The eReaders were awarded by Mr Brereton and donated by Rakuten Kobo as part of the Axe the Reading Tax Campaign.
Jack Brereton MP for Stoke-on-Trent South said:
"I am delighted to award these Kobo eReaders to Trentham Community Learning Centre today to get Stoke-on-Trent South reading and support this fantastic centre, which provides a vital service for the community. I am also delighted to award these devices in the week the Government announced it will Axe the Reading Tax on digital publications, removing the 20% tax barrier to childhood literacy".
Mike Whittingham, Headteacher, Trentham Academy, said:
"We are delighted to have been awarded the eReaders. We are always looking for ways to encourage our students to develop a love of reading and as we are an iPad school, students are used to technological devices, and so eReaders are likely to be more appealing to students who are not inclined to read paper books".
Nick Coveney, Publisher Relations & Content Lead, Rakuten Kobo said:
“The mission of Rakuten Kobo has always been to allow our customers to read anything, at any time, on any device. With research from the National Literacy Trust showing 45% of children prefer to read on digital devices and that pupils on free school meals are more likely to read digitally it is vital that children have equal access to all forms of reading”.

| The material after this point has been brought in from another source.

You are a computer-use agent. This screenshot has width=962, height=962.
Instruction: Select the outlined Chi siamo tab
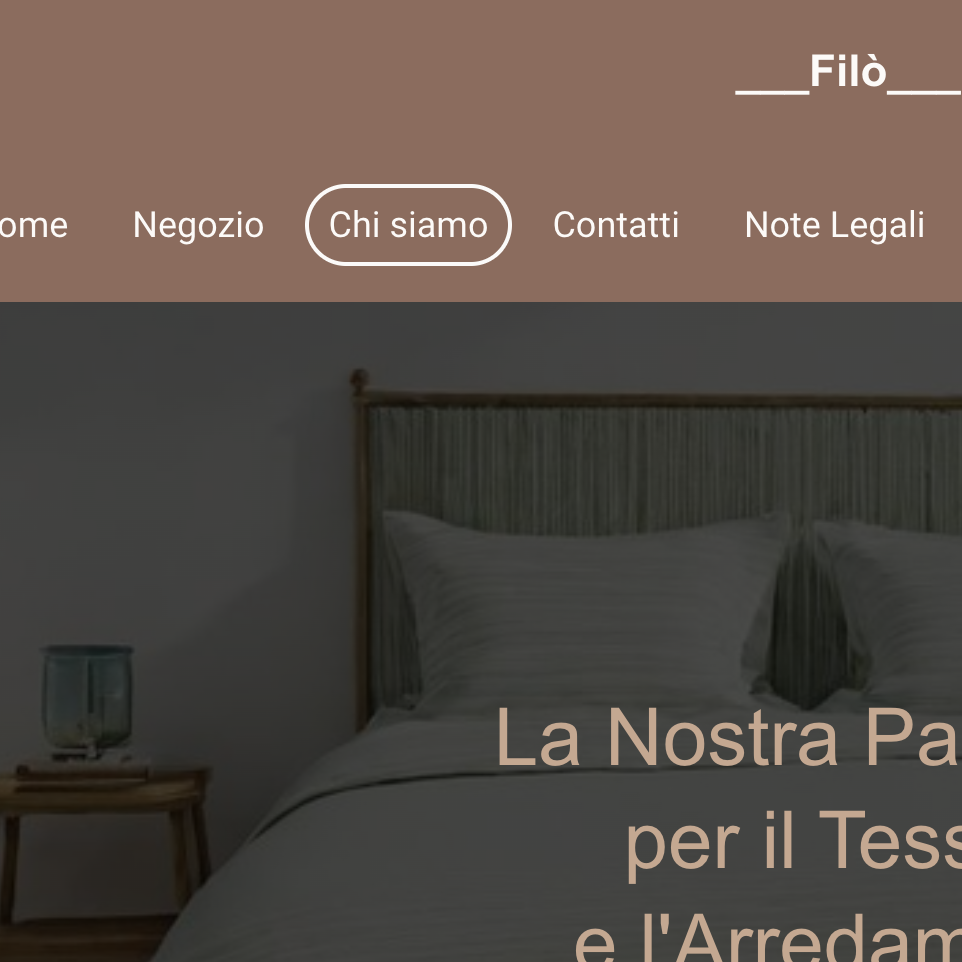(409, 225)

Mr Brereton won the eReaders after attending a drop-in hosted by the Axe the Reading Tax Campaign to mark International Literacy Day last October. MPs who attended event entered a prize draw to win 30 Kobo eReaders, and £300 of gift vouchers to buy eBooks and audiobooks for an organisation in their constituency.
Research by the National Literacy Trust found that young people with low reading engagement are more likely than those with high reading engagement to consume reading materials on screen – potentially providing opportunities to better engage them with reading in the future. Pupils eligible for free school meals and boys with the lowest levels of reading engagement are two of the groups most likely to benefit from using digital formats: 24.3% of pupils on free school meals read fiction digitally compared to 16.3% of their peers who were not eligible for free school meals, while 1 in 4 disengaged boy readers said that they read fiction on screen compared to just 1 in 10 of their more engaged peers (25.4% vs 9.8%).